Netflix s’empare d’un immense scandale britannique, l’interview du prince Andrew impliqué dans l’Affaire Epstein, en adaptant l’autobiographie de la journaliste Sam McAlister. Dommage que le film de Philip Martin ne soit pas à la hauteur des attentes. Un Scoop qui ne refera pas le buzz.
Le cinéaste britannique Philip Martin (The Crown) avait toutes les cartes en main pour réaliser avec Scoop un film attrayant, mais il en ressort un long-métrage ennuyeux, qui peine à maintenir l’intérêt et la tension. En s’emparant d’une affaire ayant fortement ébranlé la famille royale britannique en 2019, il livre une œuvre inspirée de faits réels qui peine à décoller.
L’Affaire Epstein
Novembre 2019, le prince Andrew prend la parole dans une interview animée par la présentatrice Emily Maitlis lors de l’émission télévisée de la BBC, Newsnight. Il s’exprime publiquement pour la première fois au sujet de sa relation amicale avec le pédo-criminel Jeffrey Epstein, milliardaire américain s’étant suicidé trois mois plus tôt en cellule alors qu’il attendait son procès pour trafic sexuel. Durant cet entretien où il creuse sa propre tombe, le duc d’York répond également aux questions concernant les allégations formulées à son encontre par l’une des victimes d’Epstein.
Scoop relate cet épisode peu glorieux de la Couronne en exposant les prémisses de cette interview qui a finalement entraîné la destitution du prince Andrew (Rufus Sewell). Bien que cette histoire ait eu un grand retentissement à l’époque, le film parvient avec difficulté à retranscrire précisément les faits, oubliant d’expliciter des éléments importants, ou de présenter clairement certains personnages. Difficile donc de comprendre toute cette affaire ; et cela même si l’on en connaît déjà les détails.
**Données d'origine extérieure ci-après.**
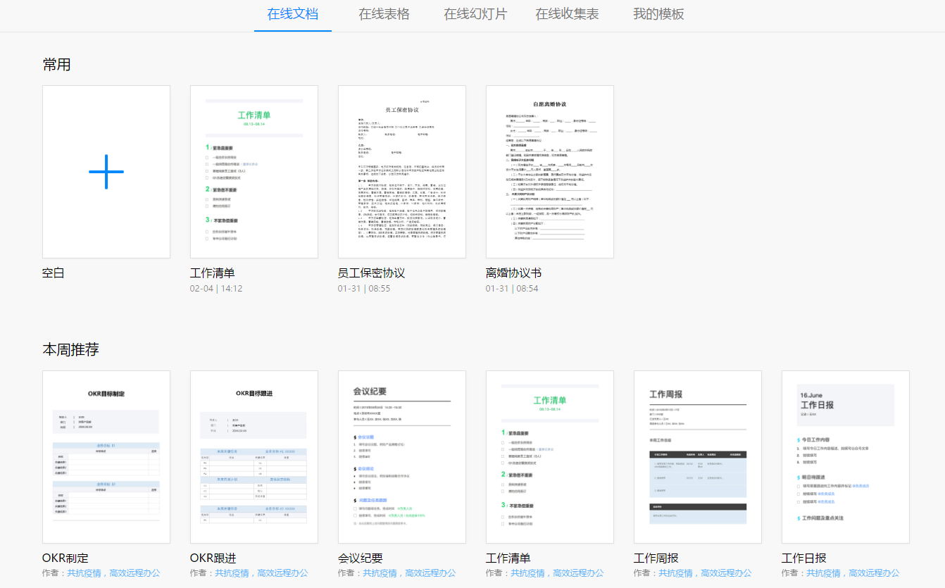Viewport: 945px width, 588px height.
Task: Open the 在线收集表 tab
Action: tap(568, 14)
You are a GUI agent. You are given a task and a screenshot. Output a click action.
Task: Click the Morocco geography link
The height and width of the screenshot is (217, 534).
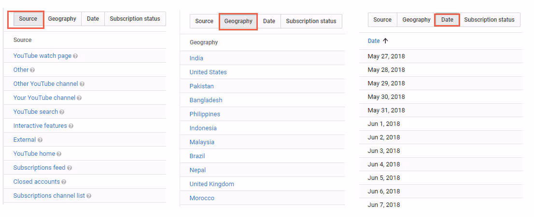202,198
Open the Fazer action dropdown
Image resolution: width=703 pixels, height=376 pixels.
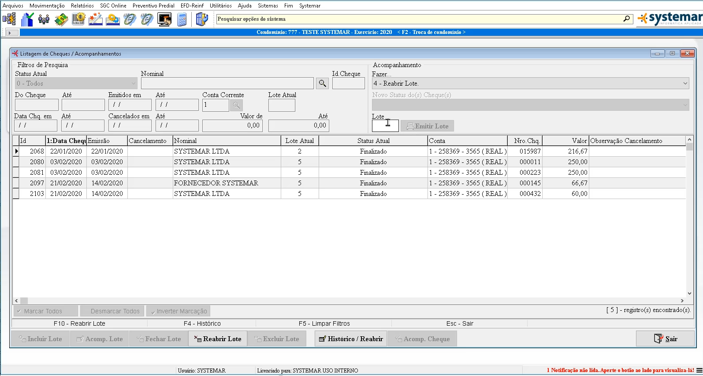point(685,83)
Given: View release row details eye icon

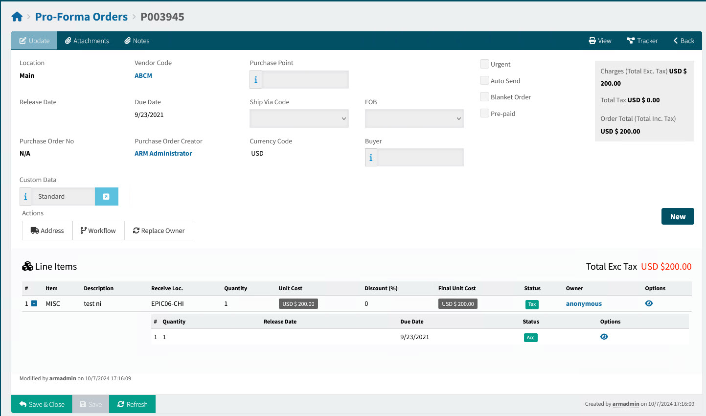Looking at the screenshot, I should click(x=604, y=337).

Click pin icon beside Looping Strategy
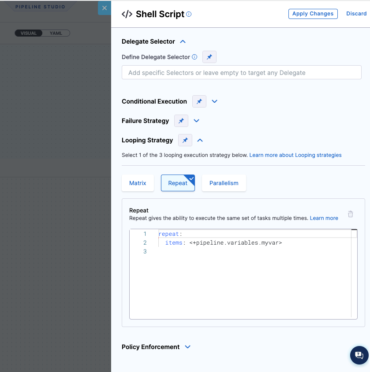click(x=185, y=140)
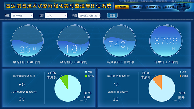This screenshot has height=109, width=194.
Task: Open 维修保障辅助决策系统 in the top menu
Action: pyautogui.click(x=131, y=1)
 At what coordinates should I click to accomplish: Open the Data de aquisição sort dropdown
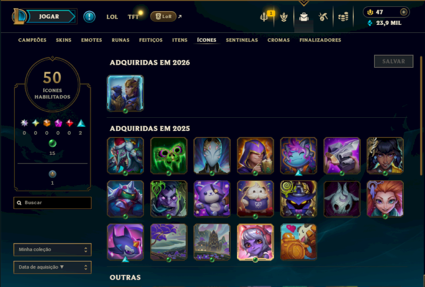(x=52, y=267)
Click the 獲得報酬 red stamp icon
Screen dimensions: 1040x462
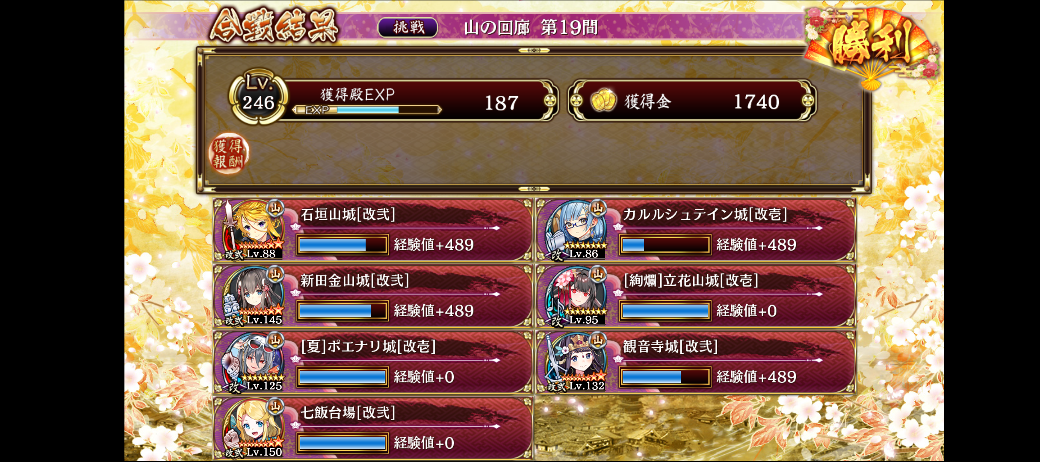tap(229, 154)
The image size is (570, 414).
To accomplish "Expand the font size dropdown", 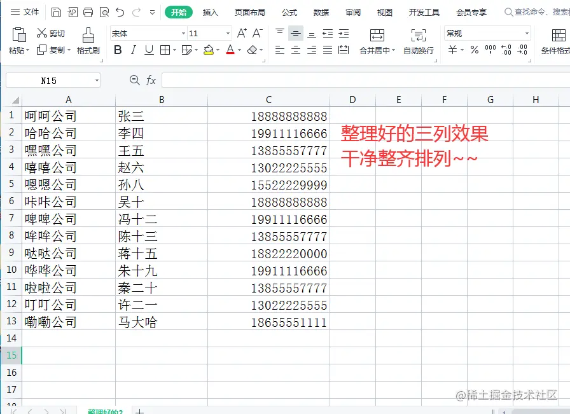I will (x=228, y=32).
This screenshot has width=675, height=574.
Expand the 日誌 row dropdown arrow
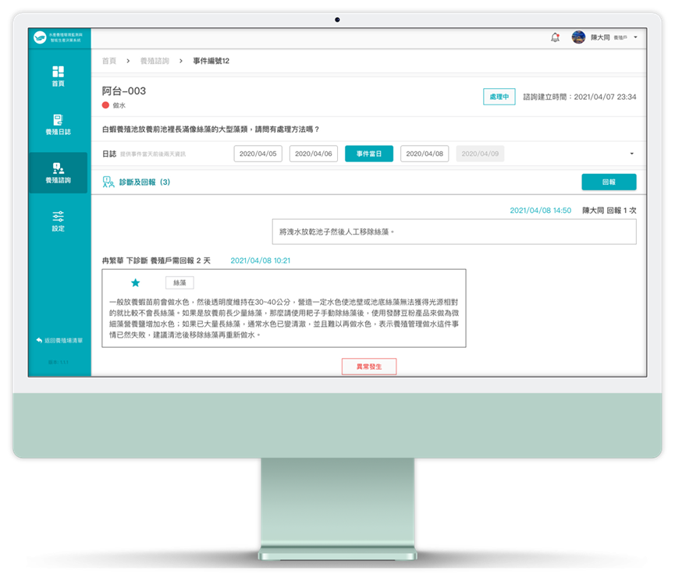[x=631, y=154]
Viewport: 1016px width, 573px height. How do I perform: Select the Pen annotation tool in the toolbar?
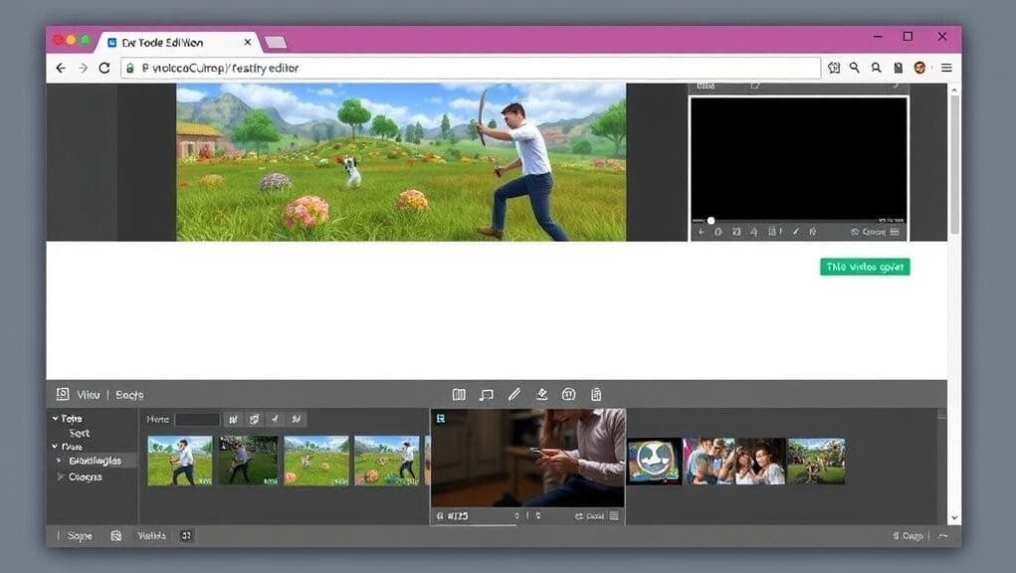click(x=514, y=394)
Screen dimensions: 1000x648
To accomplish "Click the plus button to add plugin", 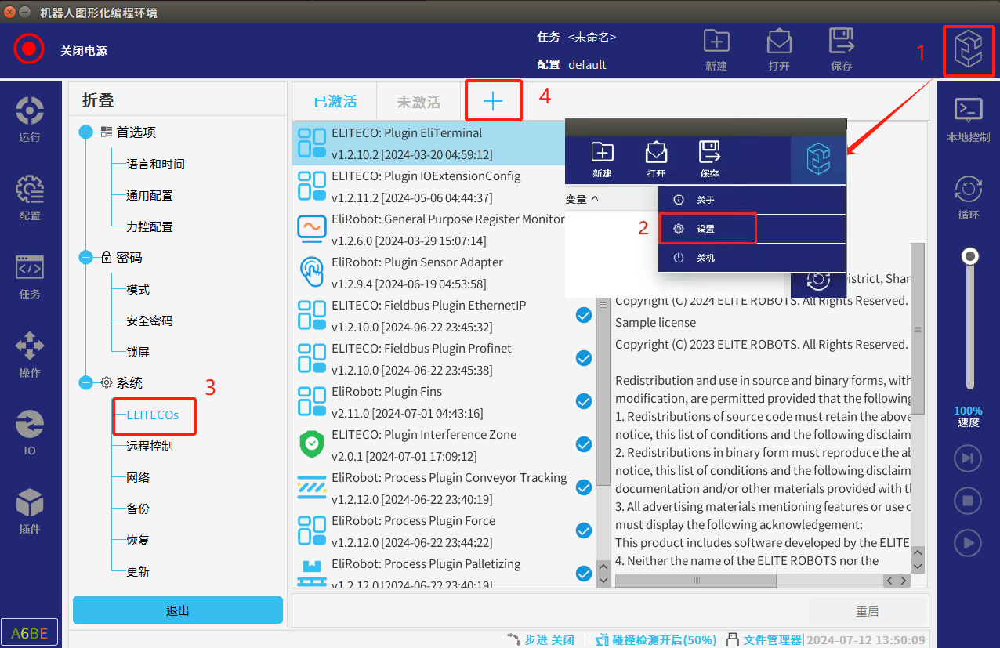I will (493, 101).
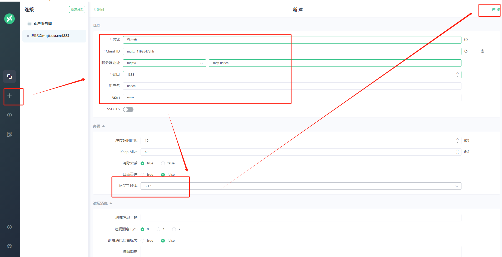This screenshot has height=257, width=502.
Task: Open the connections page icon in sidebar
Action: tap(9, 77)
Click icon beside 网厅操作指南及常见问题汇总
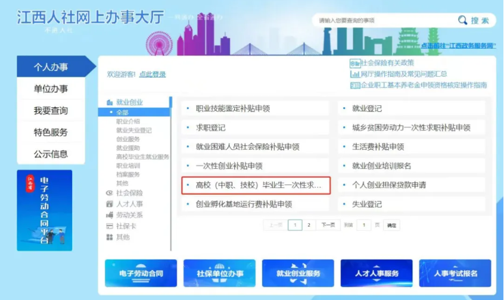Viewport: 504px width, 300px height. (x=354, y=74)
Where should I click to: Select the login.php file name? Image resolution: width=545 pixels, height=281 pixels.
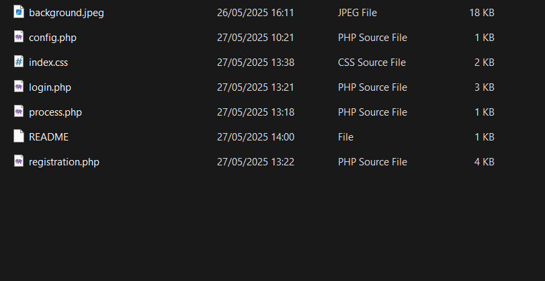tap(50, 87)
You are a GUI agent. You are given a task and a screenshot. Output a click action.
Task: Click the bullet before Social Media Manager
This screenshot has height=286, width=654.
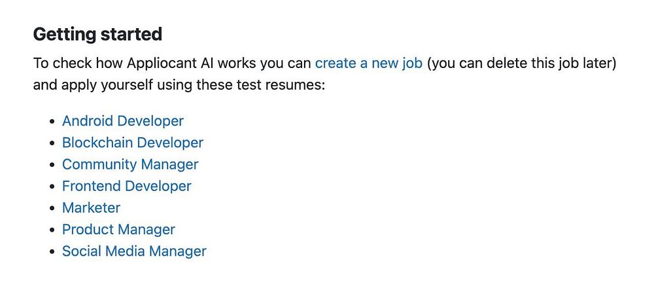tap(52, 252)
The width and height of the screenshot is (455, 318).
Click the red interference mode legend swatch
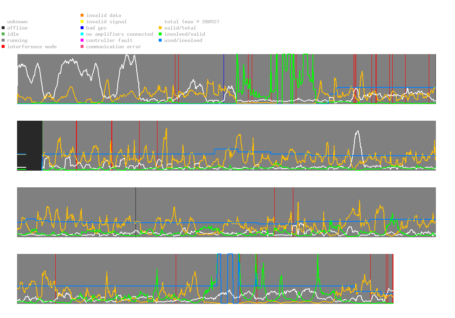[x=3, y=47]
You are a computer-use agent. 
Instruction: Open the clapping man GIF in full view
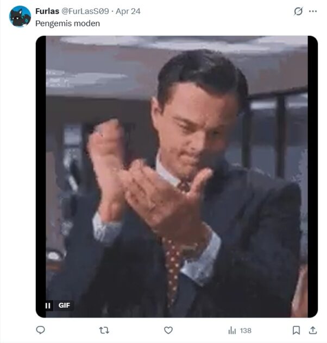pos(177,176)
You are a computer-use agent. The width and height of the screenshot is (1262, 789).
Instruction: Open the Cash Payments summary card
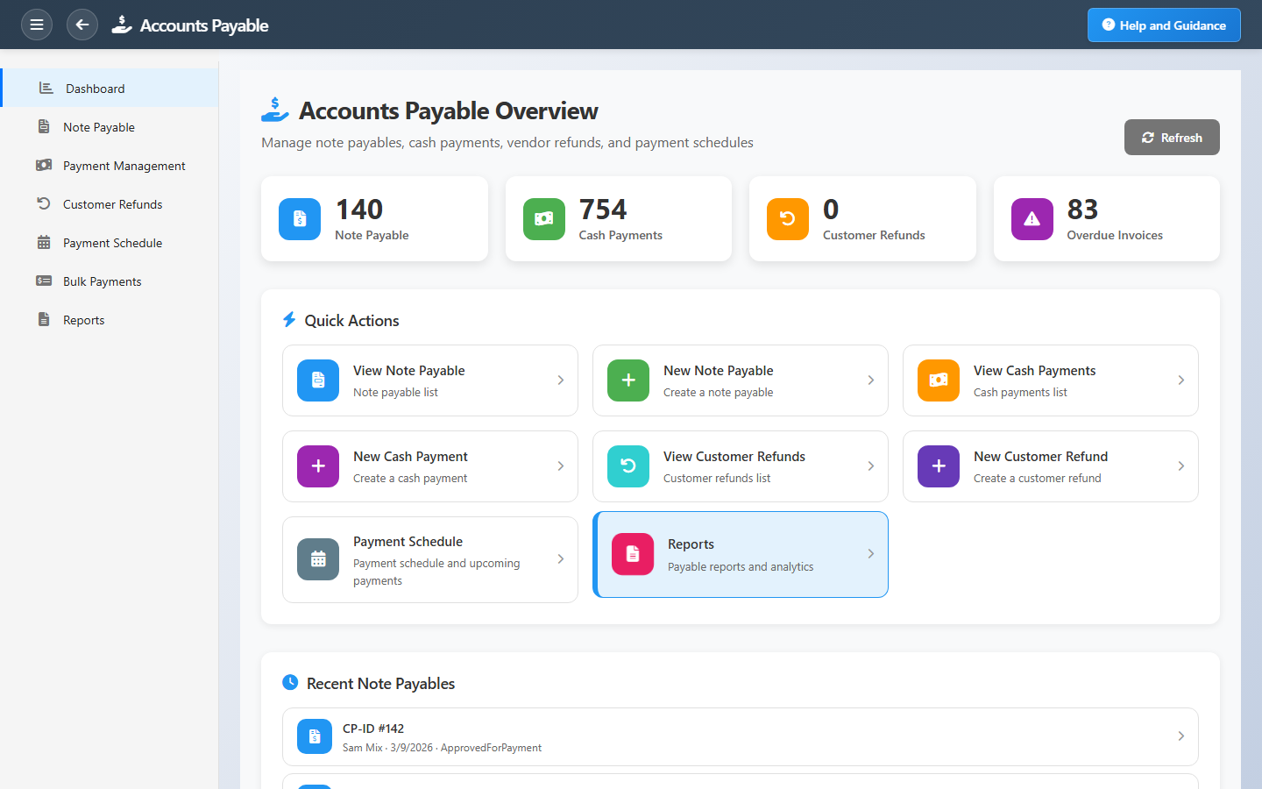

Dans les coulisses de la BBC
Pour narrer cette histoire, Philip Martin adopte le point de vue de Sam McAlister (Billie Piper), journaliste pour l’émission de la BBC, Newsnight. En adaptant son autobiographie sortie en 2022, Scoops : Behind the Scenes of the BBC’s Most Shocking Interviews, il nous entraîne dans les locaux du plus grand média britannique pour nous faire découvrir les coulisses d’un métier de l’ombre.
Quête d’interviews exclusives, relations tendues entre collègues, pression des supérieurs, crainte d’être licencié ; Scoop s’intéresse au fonctionnement interne de Newsnight. Le problème, c’est qu’il aborde avec superficie cet « autre côté du miroir », ne nous laissant apercevoir qu’un reflet partiel. Certes, certaines scènes sont habilement amenées – à l’instar de la séquence en montage alterné de la préparation de l’interview – mais celles-ci restent peu nombreuses et surtout, sous-développées. D’autres films d’enquête, tels que Spotlight, auront réussi à nous happer avec davantage de panache.
Ce qui interpelle le plus, c’est surtout cette bien-pensance généralisée qui suinte de toutes parts, jusqu’au discours final de la rédactrice en chef de Newsnight, Esme Wren (Romola Garai), qui annonce : « C’est ça, Newsnight. On se démène pour raconter des histoires uniques. Des histoires qui doivent être racontées, qui intéressent les gens. On tient les puissants responsables et on donne la parole aux victimes. ». C’est une chose de mettre en avant le travail d’une journaliste qui a effectivement réussi à obtenir l’une des plus grandes interviews de son temps, c’en est une autre de glorifier ouvertement le travail de la BBC. Après tout, ce devoir d’information n’est-il pas l’essence même du sacerdoce de tout journaliste qui se respecte ? Cette auto-glorification donne un petit goût de ridicule à l’œuvre entière. Reste à savoir s’il vient de l’adaptation ou de l’autobiographie elle-même…
Un à-côté qui bat de l’aile
Scoop dresse le portrait de Sam McAlister, mais là encore, le film passe à côté de ses objectifs. En essayant d’étayer le quotidien de son personnage pour donner du réalisme à sa vie, Philip Martin ne fait qu’ajouter des scènes qui desservent l’histoire au lieu d’apporter une plus-value. En la dépeignant comme une mère de famille absente, trop absorbée par son travail, il amène une piste qu’il ne fait qu’effleurer, nous laissant sur le bas-côté, bien incapable d’éprouver la moindre compassion pour son fils, comme pour elle.
S’il ne fait nul doute que l’affaire est moche, remercions Scoop d’avoir opté pour une photographie qui nous le rappelle à chaque seconde. Passés la surprise de l’image granuleuse et l’espoir que ce soit un effet stylistique pour nous replacer dans l’ambiance visuelle des années 2000, force est de constater que les choix douteux persistent, notamment en matière d’éclairage et de colorimétrie, et ne semblent avoir d’autre objectif que d’entretenir la nausée et une certaine forme de colère chez le spectateur.
Information exclusive : Scoop est passé à côté de la victoire, rendant peu attrayant un scandale qui l’était. Espérons que la mini-série Amazon A Very Royal Scandal, adaptation cette fois-ci du livre d’Emily Maitlis, saura mieux nous combler.
Scoop est disponible sur Netflix depuis le 4 avril.
Avis
Scoop de Philip Martin aurait pu être un film d'enquête réussi, si seulement le réalisateur avait pris soin d'adapter avec intelligence le livre autobiographique de la journaliste Sam McAlister. Mais Scoop ne décolle jamais, s'embourbant dans une histoire qu'il ne parvient pas à retranscrire en détails. Résultat, on s'ennuie beaucoup et on découvre peu de choses.